ADVENTURES AND ORDEALS WITH A FOLDING PROA ON
THE YUCATAN COAST
Part 2. Paa Mul. Ruins.
Click on any photo to see a higher resolution (~100k) version. Copyright 2001 Tim Anderson
We drove south on highway 307 in our rented car with the canoe tied on top. We were looking for a place to camp and a place to sail to. An hour or so south of Cancun the population thinned out and there were long stretches of coast with no buildings.
A gate hinge made from a forked log. At a seaside camp for handicapped children called DIF.
Paa mul is a pretty little rocky bay. It's next to a big sea turtle sanctuary. It's mostly an RV campground. Most of the RV's have Mayan thatched roofs called palapas built over them. The restaurant had swings by the bar. We camped in the back yard of a palapa.
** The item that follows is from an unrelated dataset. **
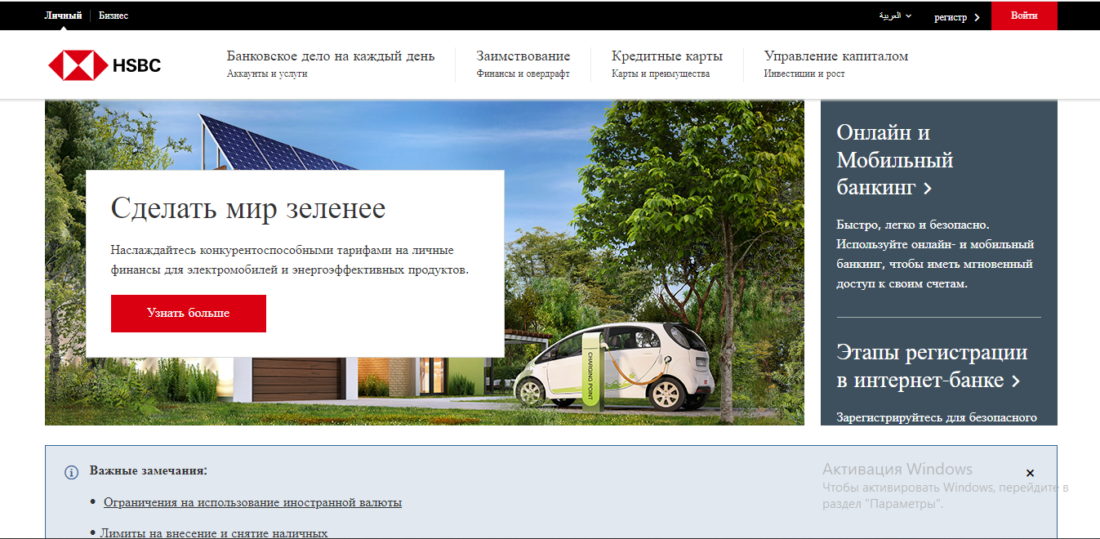Click the HSBC logo

click(104, 66)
They use mooring hawsers as speed bumps.
We did our laundry and played with a pair of homemade weights. Cast concrete on the ends of a pipe. My shirts are in the wash.
Building a new palapa.
An RV-sized palapa costs $3000 or $4000 us. The art is surviving well. For us$500 extra, the thatch is grass rather than palapa palm (palmetto) fronds. Yucatan didn't officially join the Mexican Federation until 1973. The history is long and interesting. It's covered at some length in your Lonely Planet guidebook.
A traditional round palapa with a center pole. In a hurricane most of the palapas at Paa Mul were knocked down. The ones that survived had steep roofs and center poles. Some people like to leave out the center pole because it's an obstruction.
We gathered sticks from the surrounding jungle to lash a better deck. I split a large bamboo that had drifted ashore. Nina and some locals thought the bamboo smelled bad. The canoe got a name. "Stinky". The locals were friendly. They looked forward to seeing us sail. We filled the hull up with airmattresses for more flotation.
Portaging Stinky to the beach.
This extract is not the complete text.